Here are some key excerpts:

Being unemployed is even more disastrous for individuals than you’d expect. Aside from the obvious harm—poverty, difficulty paying off debts—it seems to directly affect people’s health, particularly that of older workers…

And the effects of unemployment linger. Many studies have shown that the lifetime earnings of workers who become unemployed during a recession are permanently reduced, and von Wachter and Sullivan found that mortality rates among laid-off workers were much higher than average even twenty years afterward.

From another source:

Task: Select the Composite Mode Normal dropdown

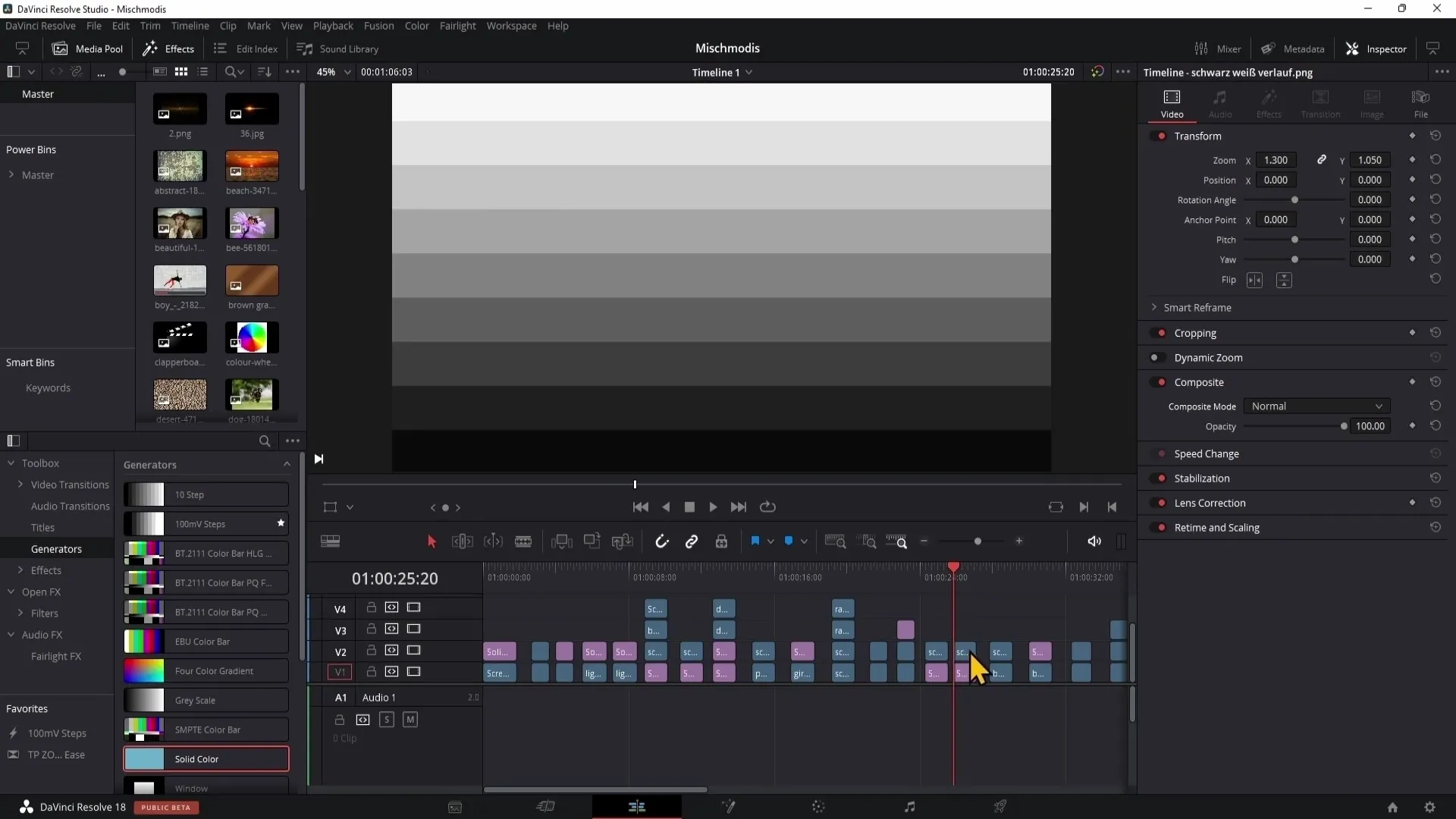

The longer people are unemployed, the harder it is for them to find a job (even after you control for skills, education, and so on). Being out of a job can erode people’s confidence and their sense of possibility; and employers, often unfairly, tend to take long-term unemployment as a signal that something is wrong. A more insidious factor is that long-term unemployment can start to erode job skills, making people less employable. One extraordinary study of Swedish workers, for instance, found that there was a strong correlation between time out of work and declining skills: workers who had been out of work for a year saw their relative ability to do something as simple as process and use printed information drop by five percentile points.

Here’s the most alarming line of this essay to me:

A more insidious factor is that long-term unemployment can start to erode job skills, making people less employable.

We live in a world in which all workers are expected to develop new layers of skills, adding to what they know and can do already.  The increase for a wide array of skills just keeps rising.  “The more you know, the more you know; the more you can do, the more you can do.”  And a person who faces even a few months out of the work force can see other workers surpass this worker, even as the unemployed worker slips even further back.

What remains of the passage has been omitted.